Кто хотел знать, что у Путина в голове, тот увидел, что в голове у него – черт знает кем составленная справочка, в которой нет ничего ни про пытки, ни про крайне сомнительные обстоятельстварасследования (нормально ли, когда террористическое сообщество оставляет после себя «учредительные и программные документы»?), ни вообще чего-то, кроме списка боеприпасов, вообще ничего не значащего вне контекста – что это за гранаты, откуда они взялись и какое к ним отношение имеют фигуранты дела «Сети». Путин, прочитавший и процитировавший эту справку, не стал знать больше, чем Путин, этой справки не читавший. При этом на наших глазах сформировалась государственная установка по поводу дела «Сети» – они террористы, они виноваты, ошибки нет, и даже история Льва Пономарева как-то сама собой подверсталась к этому списку гранат и пистолетов – «Он пацифист, защищающий вот этих людей и призывающий их к несанкционированным митингам». Чем хороши продолжительные публичные выступления Путина – они демонстрируют, как на пустом месте возникают стереотипы, имеющие в персоналистской системе силу закона. Все происходит в реальном времени, на наших глазах длящаяся почти год драма упрощается до одной случайной фразы, и именно эта фраза теперь и будет окончательной государственной позицией по делу «Сети» (при том что самой «Сети», возможно, никогда и не существовало).
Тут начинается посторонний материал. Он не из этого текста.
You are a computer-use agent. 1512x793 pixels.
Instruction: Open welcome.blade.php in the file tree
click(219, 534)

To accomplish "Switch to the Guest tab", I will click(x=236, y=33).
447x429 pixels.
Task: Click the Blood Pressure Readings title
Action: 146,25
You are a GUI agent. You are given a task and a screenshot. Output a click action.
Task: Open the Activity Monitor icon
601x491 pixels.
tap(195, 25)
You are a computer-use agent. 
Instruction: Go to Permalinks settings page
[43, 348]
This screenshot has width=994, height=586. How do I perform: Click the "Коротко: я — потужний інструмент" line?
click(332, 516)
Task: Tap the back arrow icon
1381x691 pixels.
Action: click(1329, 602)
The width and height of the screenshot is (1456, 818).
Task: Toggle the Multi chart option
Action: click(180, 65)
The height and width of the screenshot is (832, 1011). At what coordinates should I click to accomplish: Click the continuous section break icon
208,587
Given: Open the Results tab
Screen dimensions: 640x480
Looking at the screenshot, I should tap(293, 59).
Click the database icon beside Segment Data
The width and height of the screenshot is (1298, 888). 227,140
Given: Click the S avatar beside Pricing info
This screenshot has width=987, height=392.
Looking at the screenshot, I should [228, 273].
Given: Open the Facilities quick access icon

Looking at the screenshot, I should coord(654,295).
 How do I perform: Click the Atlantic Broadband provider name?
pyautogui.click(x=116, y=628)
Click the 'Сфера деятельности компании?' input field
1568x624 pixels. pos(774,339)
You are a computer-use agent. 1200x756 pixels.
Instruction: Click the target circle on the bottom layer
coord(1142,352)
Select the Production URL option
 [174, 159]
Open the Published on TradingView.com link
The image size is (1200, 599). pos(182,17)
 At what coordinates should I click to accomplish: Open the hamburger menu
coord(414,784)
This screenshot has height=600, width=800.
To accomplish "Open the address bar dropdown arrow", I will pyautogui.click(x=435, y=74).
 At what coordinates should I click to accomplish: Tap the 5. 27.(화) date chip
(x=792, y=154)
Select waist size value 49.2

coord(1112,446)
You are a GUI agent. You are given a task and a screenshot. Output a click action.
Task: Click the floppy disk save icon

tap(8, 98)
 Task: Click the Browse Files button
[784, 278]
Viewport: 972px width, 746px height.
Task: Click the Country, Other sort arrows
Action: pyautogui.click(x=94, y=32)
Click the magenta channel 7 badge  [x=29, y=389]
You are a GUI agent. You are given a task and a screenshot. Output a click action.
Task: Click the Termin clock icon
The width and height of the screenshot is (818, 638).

Вертикаль – это упрощение, и неважно, вверх или вниз по ней перемещается спорный вопрос. Хитрая политическая идея, спустившись из кремлевского кабинета на площадь к росгвардейцу с дубинкой, упрощается до дубинки. Хитрая оперативная игра, поднявшись из отдела ФСБ в зал заседаний СПЧ, превращается в путинское «Нам что с вами мало терактов где‑то там?» – в стенограмме именно так, без запятых, и это правильно, так нагляднее.